• JOB
Copy out the rows below with "Navigate to" renamed to "Go to" and nothing else altered. Leave the pictures out of your copy.

— begin RECORDS PROVIDED —

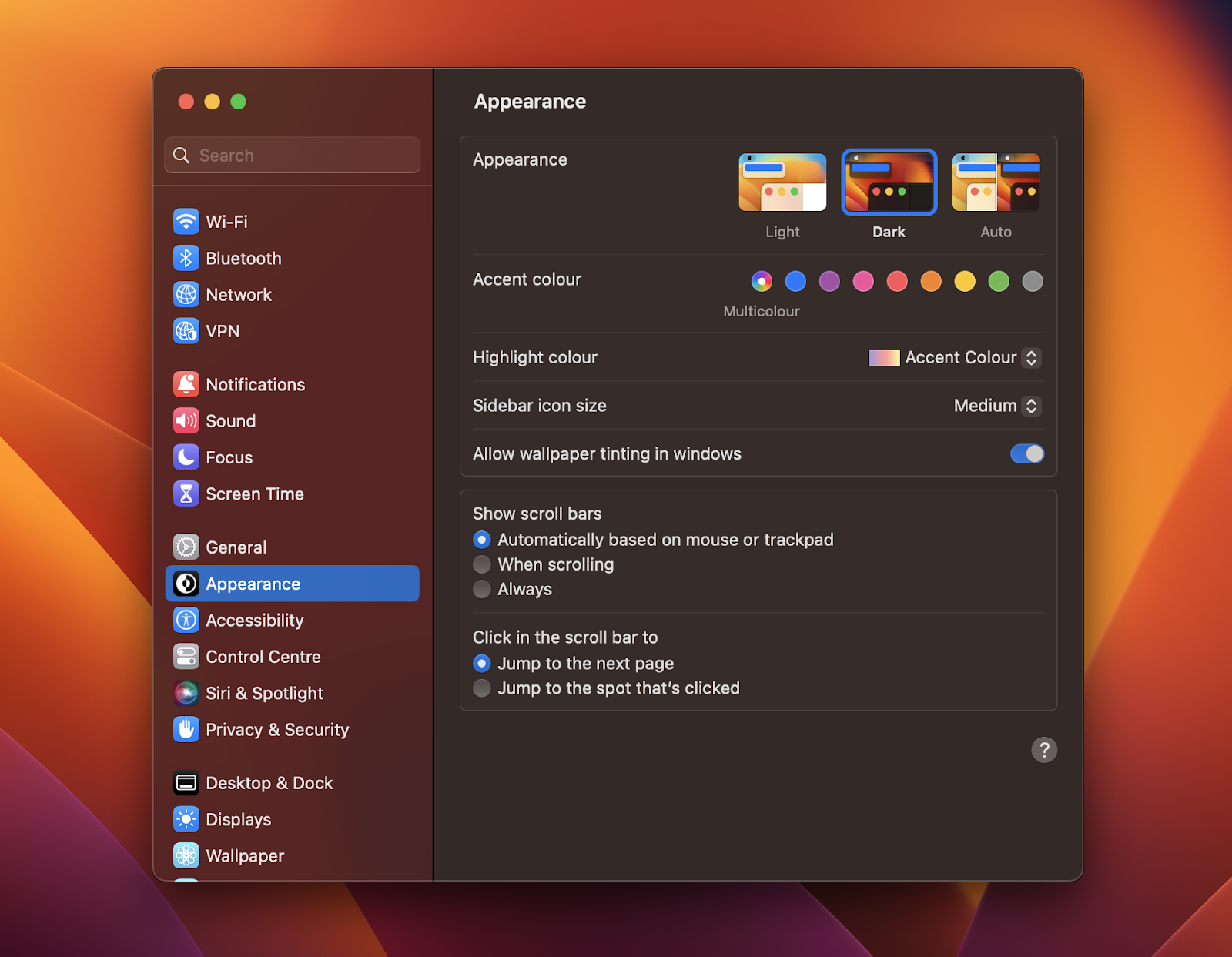Disable wallpaper tinting in windows
Screen dimensions: 1232x957
pyautogui.click(x=1027, y=453)
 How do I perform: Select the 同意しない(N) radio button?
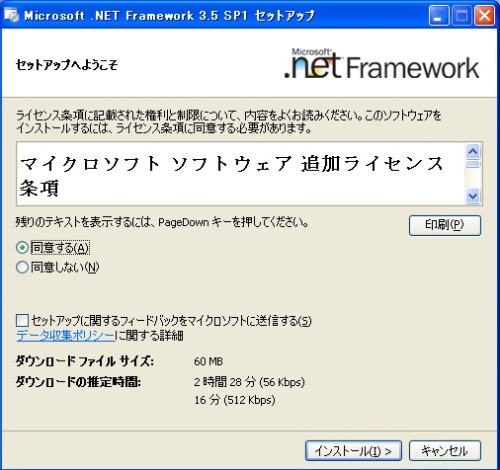(22, 267)
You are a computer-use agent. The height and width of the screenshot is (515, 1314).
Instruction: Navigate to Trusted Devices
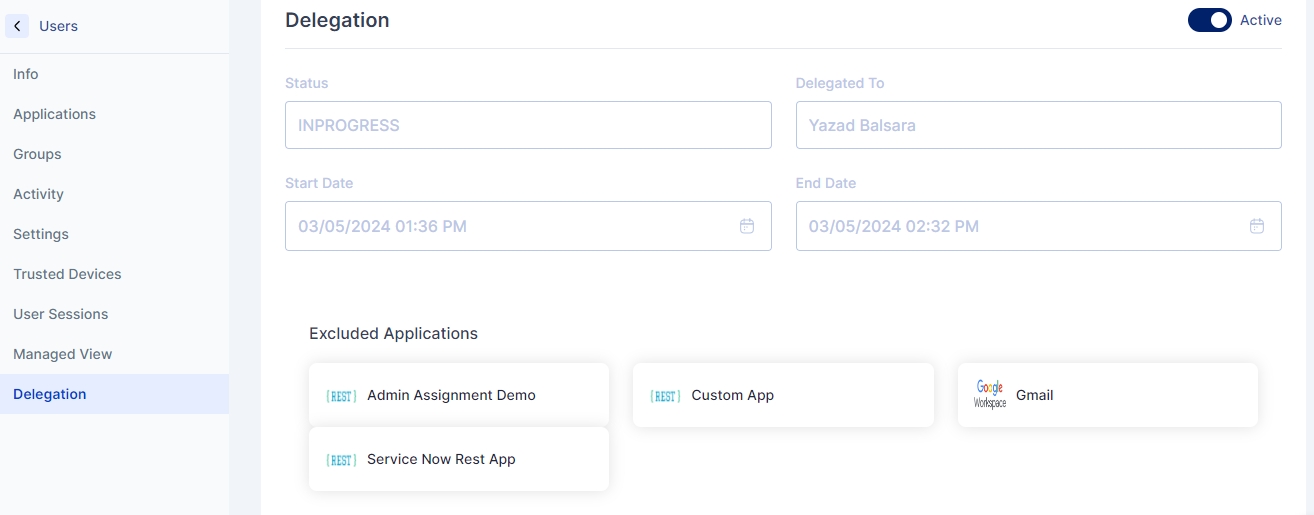point(67,274)
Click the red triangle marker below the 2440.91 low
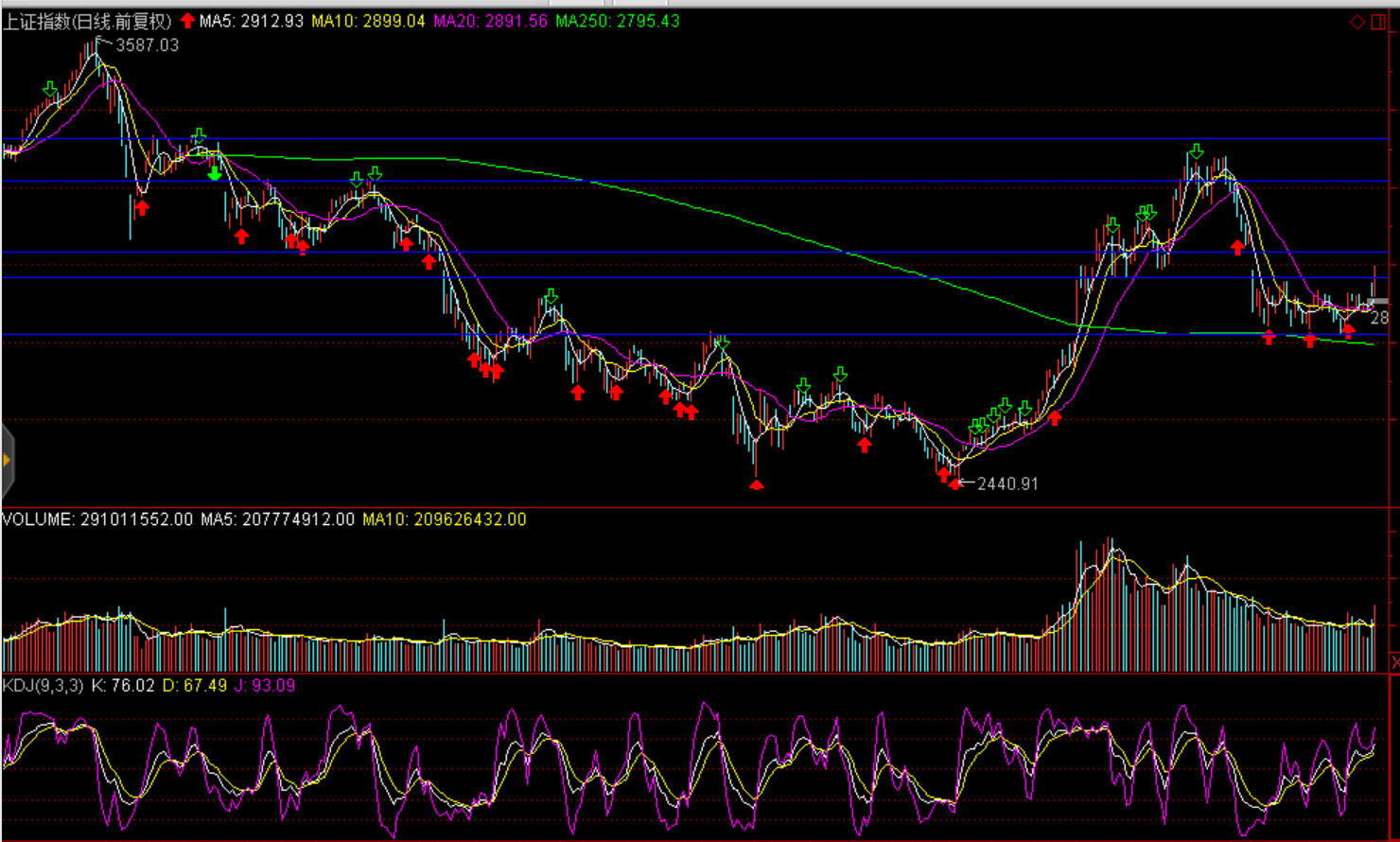This screenshot has height=842, width=1400. click(756, 484)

— end RECORDS PROVIDED —

• FINISHED EXERCISE
Disable wallpaper tinting in windows
Screen dimensions: 1232x957
pyautogui.click(x=1027, y=453)
 How do I perform: Select the 同意しない(N) radio button?
(22, 267)
You are a computer-use agent. The height and width of the screenshot is (515, 1314).
Instruction: Go to Trusted Devices
point(67,274)
Click the red triangle marker below the 2440.91 low
This screenshot has height=842, width=1400. click(756, 484)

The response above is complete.